The GSMA Development Fund today announced that is has partnered with Lighting Africa, a joint IFC and World Bank program, to formally launch the Community Power from Mobile (CPM) initiative. CPM will support and encourage mobile network operators (MNOs) and tower-sharing companies in developing countries to provide excess power generated by their base stations to local, off-grid communities.

  Mobile operators have become proficient at generating their own off-grid power, typically by diesel generators, but increasingly using alternative energy such as solar and wind. Typically with more than 5 kilowatts (kW) of excess power each, the off-grid base stations will initially be used to charge a range of devices such as mobile handsets, lanterns and household batteries, and ultimately, to power, businesses, clinics, vaccination refrigerators, schools and homes. The off-grid base stations are often physically close to villages which means that communities will no longer have to waste time travelling long distances to charge devices.

“The mobile industry is experiencing unprecedented infrastructure growth in off-grid regions in the developing world, where nearly 1.6 billion people live without access to the electricity grid, and we estimate that 485 million of those have access to mobile phone services,” said Chris Locke, Managing Director, GSMA Development Fund.

“As base stations are typically the only powered infrastructure within walking distance of the community, the Community Power from Mobile initiative can simultaneously improve the business case for off-grid telecoms and have significant societal impact.”   CPM plans for pilot projects in East Africa and India to be launched in Q1 2011. The GSMA is working with a number of its members and other industry stakeholders including partners in India and East Africa who are now investigating or trialing new business models in providing power beyond the base station.

GSMA members are planning to install 640,000 off-grid base stations by 2012 across the developing world in close proximity to off-grid populations. By mid-2012, CPM will have developed commercially viable business model(s) and assisted 10 MNOs to expand their rollouts across the developing world.

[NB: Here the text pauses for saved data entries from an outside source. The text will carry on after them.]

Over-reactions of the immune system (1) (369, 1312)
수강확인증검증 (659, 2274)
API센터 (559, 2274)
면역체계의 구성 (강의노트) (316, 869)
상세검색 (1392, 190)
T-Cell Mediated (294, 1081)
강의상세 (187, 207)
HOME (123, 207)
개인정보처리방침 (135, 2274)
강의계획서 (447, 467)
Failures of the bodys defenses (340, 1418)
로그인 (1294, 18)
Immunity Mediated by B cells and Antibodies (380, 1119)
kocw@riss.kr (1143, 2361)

  Globally, base of the pyramid (BoP) households spend US$433 billion per year on household energy, primarily for lighting, cooking and powering electronic devices. Handset charging alone costs an average of US$3 per month for an off-grid subscriber, equivalent to a third of their monthly mobile spend, and kerosene purchases for lighting typically add another $5 to $10 per month. The GSMA has identified a number of major benefits that CPM will deliver:

* Economic and social uplift in off-grid communities driven by improved energy access

* Off-grid base stations typically have 5kW of excess power, enough to charge thousands of handsets, provide electricity to 30 homes, power 15 vaccination fridges or clinics

* As base stations are often in the middle of a village, this results in a major reduction in travel time and costs to charge handsets, lanterns and other electronic devices

* Additional revenue streams for operators by selling surplus power to energy companies and communities

* Availability of off-grid handset charging has been demonstrated to raise average Revenue Per User (ARPU) by 10 to 14 percent, equivalent to an additional revenue opportunity of US$2.3billion if the 485 million off-grid subscribers had access to handset charging

* Increased site security leading to reduction in diesel theft.

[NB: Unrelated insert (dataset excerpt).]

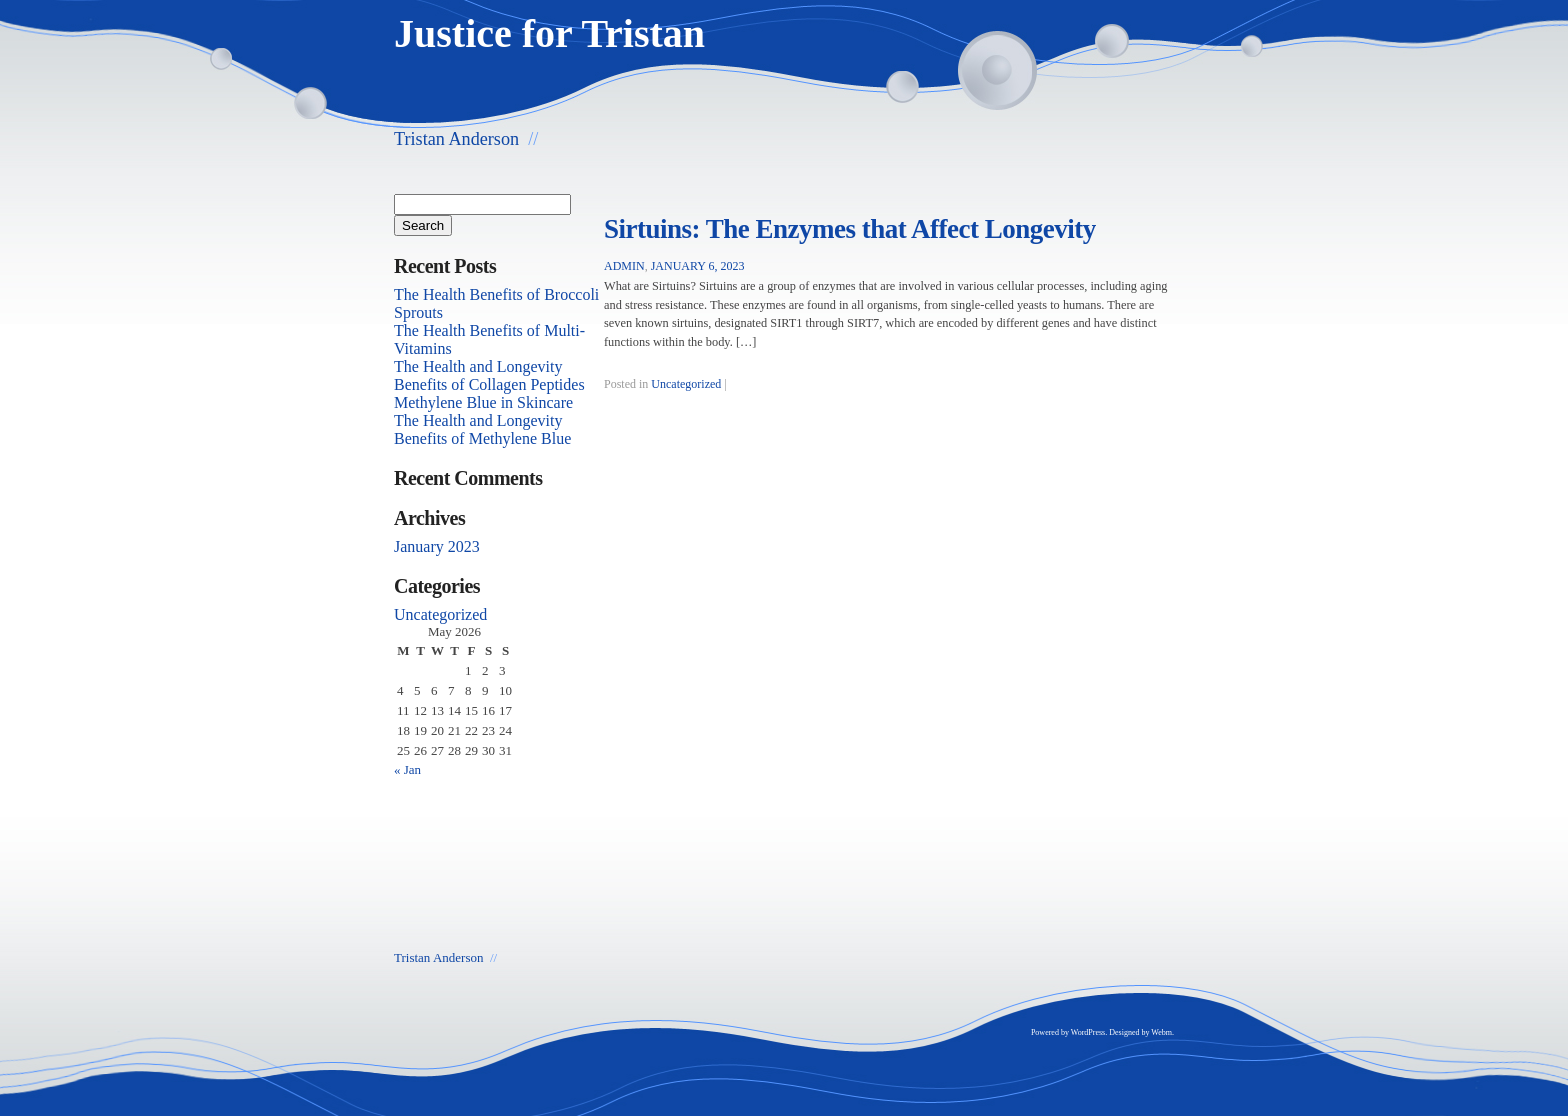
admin (624, 266)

As Community Power from Mobile is an embryonic concept within the mobile industry, the program will play a key role in helping to build awareness of this opportunity, developing and testing the appropriate business models and identifying the required partners, all of which will help to bring the concept to scale. The CPM initiative will incorporate three workstreams designed to reduce the barriers identified: Knowledge Sharing & Convening, CPM Pilots and Technical Assistance and Training.